Loss of HMGCS2-mediated intestinal stem cell ketogenesis is a metabolic barrier to mucosal healing in Ulcerative colitis

Human colonic epithelial cells express high levels of 3-Hydroxy-3-methylglutaryl-CoA synthase 2 (HMGCS2), the crucial mitochondrial enzyme responsible for the production ketone bodies, predominantly beta-hydroxybutyrate (βHB). Ketogenesis is an important metabolic pathway responsible for energy production in states of fasting and in the intestine ketone bodies are also important in regulating intestinal stem cell (ISC) homeostasis and regeneration.
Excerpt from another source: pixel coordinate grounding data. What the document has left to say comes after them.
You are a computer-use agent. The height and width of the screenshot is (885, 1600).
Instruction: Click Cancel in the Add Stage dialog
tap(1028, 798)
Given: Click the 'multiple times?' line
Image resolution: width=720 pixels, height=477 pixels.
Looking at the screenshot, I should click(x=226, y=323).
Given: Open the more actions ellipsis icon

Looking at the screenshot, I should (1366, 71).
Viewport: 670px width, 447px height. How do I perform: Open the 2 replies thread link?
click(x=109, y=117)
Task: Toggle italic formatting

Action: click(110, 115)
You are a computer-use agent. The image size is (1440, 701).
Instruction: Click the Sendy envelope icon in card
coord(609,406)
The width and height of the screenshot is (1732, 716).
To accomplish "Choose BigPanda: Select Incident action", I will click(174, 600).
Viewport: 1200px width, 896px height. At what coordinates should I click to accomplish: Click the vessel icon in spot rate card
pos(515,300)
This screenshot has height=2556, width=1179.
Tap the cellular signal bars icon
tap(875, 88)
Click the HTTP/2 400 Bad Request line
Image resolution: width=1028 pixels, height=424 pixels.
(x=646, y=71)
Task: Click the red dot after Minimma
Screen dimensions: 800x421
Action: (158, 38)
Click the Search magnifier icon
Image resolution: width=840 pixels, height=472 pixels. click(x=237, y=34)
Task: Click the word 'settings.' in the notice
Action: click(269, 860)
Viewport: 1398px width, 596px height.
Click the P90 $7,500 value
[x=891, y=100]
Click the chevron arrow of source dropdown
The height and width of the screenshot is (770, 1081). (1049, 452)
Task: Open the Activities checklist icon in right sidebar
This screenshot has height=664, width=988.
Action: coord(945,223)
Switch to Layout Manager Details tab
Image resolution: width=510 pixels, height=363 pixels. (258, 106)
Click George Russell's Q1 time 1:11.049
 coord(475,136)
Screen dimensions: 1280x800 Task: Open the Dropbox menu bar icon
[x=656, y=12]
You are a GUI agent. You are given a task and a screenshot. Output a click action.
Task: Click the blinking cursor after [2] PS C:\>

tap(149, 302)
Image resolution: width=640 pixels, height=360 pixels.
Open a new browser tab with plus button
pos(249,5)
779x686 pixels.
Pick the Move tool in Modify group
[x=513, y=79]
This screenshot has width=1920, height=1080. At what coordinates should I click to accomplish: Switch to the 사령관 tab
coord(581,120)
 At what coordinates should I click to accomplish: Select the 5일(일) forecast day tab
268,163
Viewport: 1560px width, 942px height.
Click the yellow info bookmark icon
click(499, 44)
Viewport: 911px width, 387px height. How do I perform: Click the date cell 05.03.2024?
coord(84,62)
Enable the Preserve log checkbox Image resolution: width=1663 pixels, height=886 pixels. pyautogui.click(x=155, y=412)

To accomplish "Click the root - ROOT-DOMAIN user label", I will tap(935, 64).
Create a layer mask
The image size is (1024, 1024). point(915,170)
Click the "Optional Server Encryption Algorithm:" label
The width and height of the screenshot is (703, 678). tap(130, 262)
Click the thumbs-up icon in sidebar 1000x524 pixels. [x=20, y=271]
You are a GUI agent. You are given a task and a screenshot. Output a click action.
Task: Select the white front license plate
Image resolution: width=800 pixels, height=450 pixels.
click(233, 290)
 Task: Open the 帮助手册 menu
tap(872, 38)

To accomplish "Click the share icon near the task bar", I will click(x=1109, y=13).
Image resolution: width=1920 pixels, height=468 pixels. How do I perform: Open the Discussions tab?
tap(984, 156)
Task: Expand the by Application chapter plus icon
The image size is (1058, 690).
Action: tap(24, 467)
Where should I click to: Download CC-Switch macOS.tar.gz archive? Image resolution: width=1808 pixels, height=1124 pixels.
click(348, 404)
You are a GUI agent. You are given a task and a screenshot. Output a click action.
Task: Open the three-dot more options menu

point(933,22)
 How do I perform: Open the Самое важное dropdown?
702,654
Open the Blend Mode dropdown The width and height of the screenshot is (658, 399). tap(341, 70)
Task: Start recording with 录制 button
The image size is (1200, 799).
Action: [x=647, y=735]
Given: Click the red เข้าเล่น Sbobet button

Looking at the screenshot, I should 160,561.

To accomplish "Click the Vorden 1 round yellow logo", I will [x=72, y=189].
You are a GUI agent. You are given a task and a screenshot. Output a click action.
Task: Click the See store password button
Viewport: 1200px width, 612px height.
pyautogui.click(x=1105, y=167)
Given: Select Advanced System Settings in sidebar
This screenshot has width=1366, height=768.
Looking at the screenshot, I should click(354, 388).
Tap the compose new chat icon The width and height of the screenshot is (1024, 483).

Using combined single-cell and spatial transcriptomics, organoids and prospective longitudinal mucosal analysis, we demonstrated a profound loss of ISC HMGCS2-mediated ketogenesis with consequential detrimental effect on Ulcerative colitis (UC), a chronic inflammatory bowel disease that affects ~4 million individuals worldwide. We show that βHB restores UC ISC metabolic function, reduces cellular stress with further evidence of epigenetic programming key for restoration of ISC function. Furthermore, low colonic HMGCS2 expression is associated with treatment failure of multiple biological immune therapies in UC. Our findings reveal the crucial role for HMGCS2 and loss of ketogenesis as the tipping point for pathogenic epithelial dysfunction and importantly, a promising metabolic therapeutic target for UC.